Segment Open

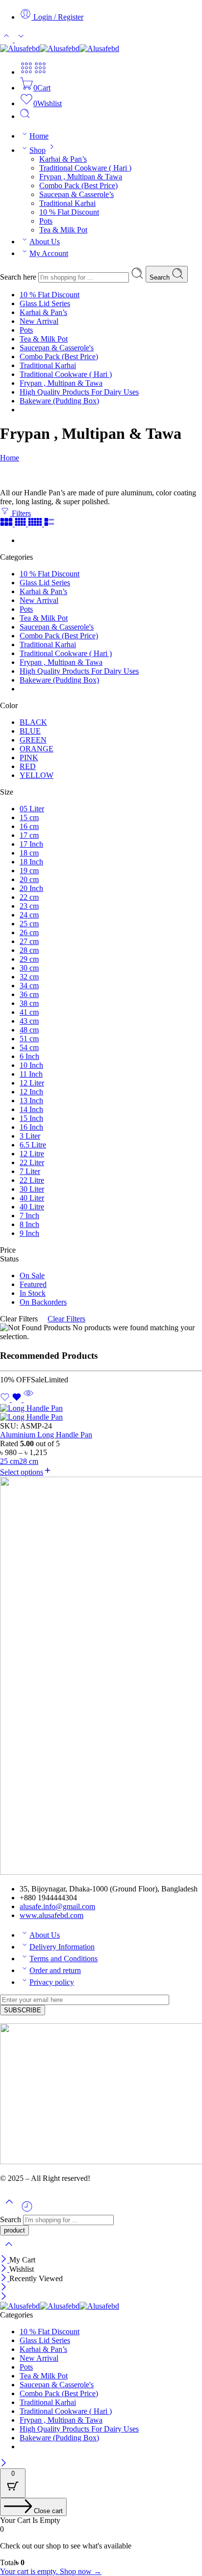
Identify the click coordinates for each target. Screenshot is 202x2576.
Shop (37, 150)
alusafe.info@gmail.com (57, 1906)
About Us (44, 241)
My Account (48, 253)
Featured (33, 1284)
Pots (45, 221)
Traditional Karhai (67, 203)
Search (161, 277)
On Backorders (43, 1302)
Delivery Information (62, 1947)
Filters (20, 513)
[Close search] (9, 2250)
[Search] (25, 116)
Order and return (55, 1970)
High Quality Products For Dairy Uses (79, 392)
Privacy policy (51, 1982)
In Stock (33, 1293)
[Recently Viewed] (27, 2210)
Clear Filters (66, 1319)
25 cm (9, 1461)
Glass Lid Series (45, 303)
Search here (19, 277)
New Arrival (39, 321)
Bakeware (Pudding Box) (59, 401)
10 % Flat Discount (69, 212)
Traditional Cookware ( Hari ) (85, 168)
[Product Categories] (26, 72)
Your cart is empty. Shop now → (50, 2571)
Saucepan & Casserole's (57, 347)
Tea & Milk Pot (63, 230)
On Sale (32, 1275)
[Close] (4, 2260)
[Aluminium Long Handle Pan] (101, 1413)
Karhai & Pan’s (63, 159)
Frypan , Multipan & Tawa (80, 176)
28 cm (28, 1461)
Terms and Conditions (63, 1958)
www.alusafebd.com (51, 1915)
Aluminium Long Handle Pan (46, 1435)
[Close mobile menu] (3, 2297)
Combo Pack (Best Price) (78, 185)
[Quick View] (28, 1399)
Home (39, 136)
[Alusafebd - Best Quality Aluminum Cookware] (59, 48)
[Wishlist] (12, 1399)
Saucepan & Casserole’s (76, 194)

Segment Closed
Segment Open

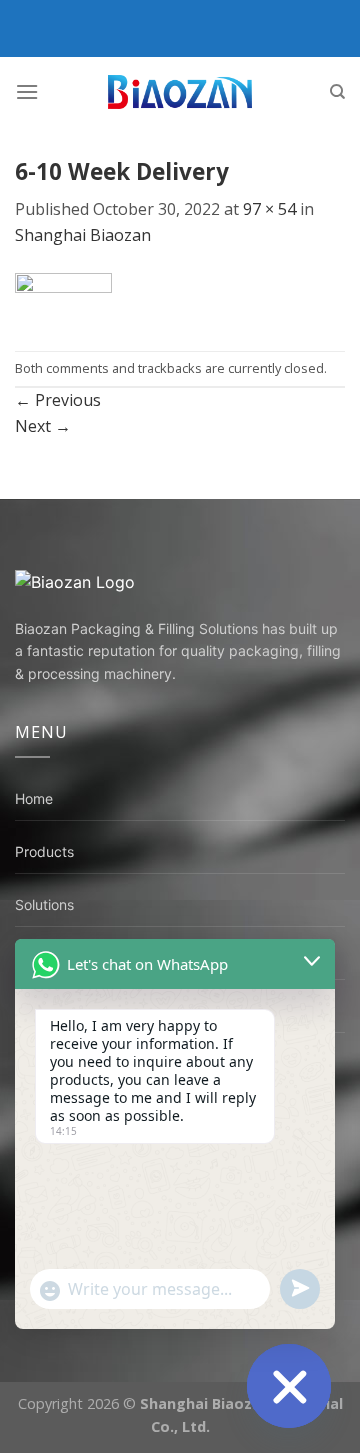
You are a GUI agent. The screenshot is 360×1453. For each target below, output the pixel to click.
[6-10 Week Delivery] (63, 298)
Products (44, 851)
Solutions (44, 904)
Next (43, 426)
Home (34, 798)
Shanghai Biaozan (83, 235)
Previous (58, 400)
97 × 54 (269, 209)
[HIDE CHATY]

Segment Closed

ABOUT THIS TASK: Everything in the material above from the line that has "Saucepan & Casserole's (57, 347)" through the line that has "Saucepan & Casserole’s (76, 194)" must be duplicated exactly, with no other lines given.

EXERCISE ANSWER:
Saucepan & Casserole's (57, 347)
Tea & Milk Pot (63, 230)
On Sale (32, 1275)
[Close] (4, 2260)
[Aluminium Long Handle Pan] (101, 1413)
Karhai & Pan’s (63, 159)
Frypan , Multipan & Tawa (80, 176)
28 cm (28, 1461)
Terms and Conditions (63, 1958)
www.alusafebd.com (51, 1915)
Aluminium Long Handle Pan (46, 1435)
[Close mobile menu] (3, 2297)
Combo Pack (Best Price) (78, 185)
[Quick View] (28, 1399)
Home (39, 136)
[Alusafebd - Best Quality Aluminum Cookware] (59, 48)
[Wishlist] (12, 1399)
Saucepan & Casserole’s (76, 194)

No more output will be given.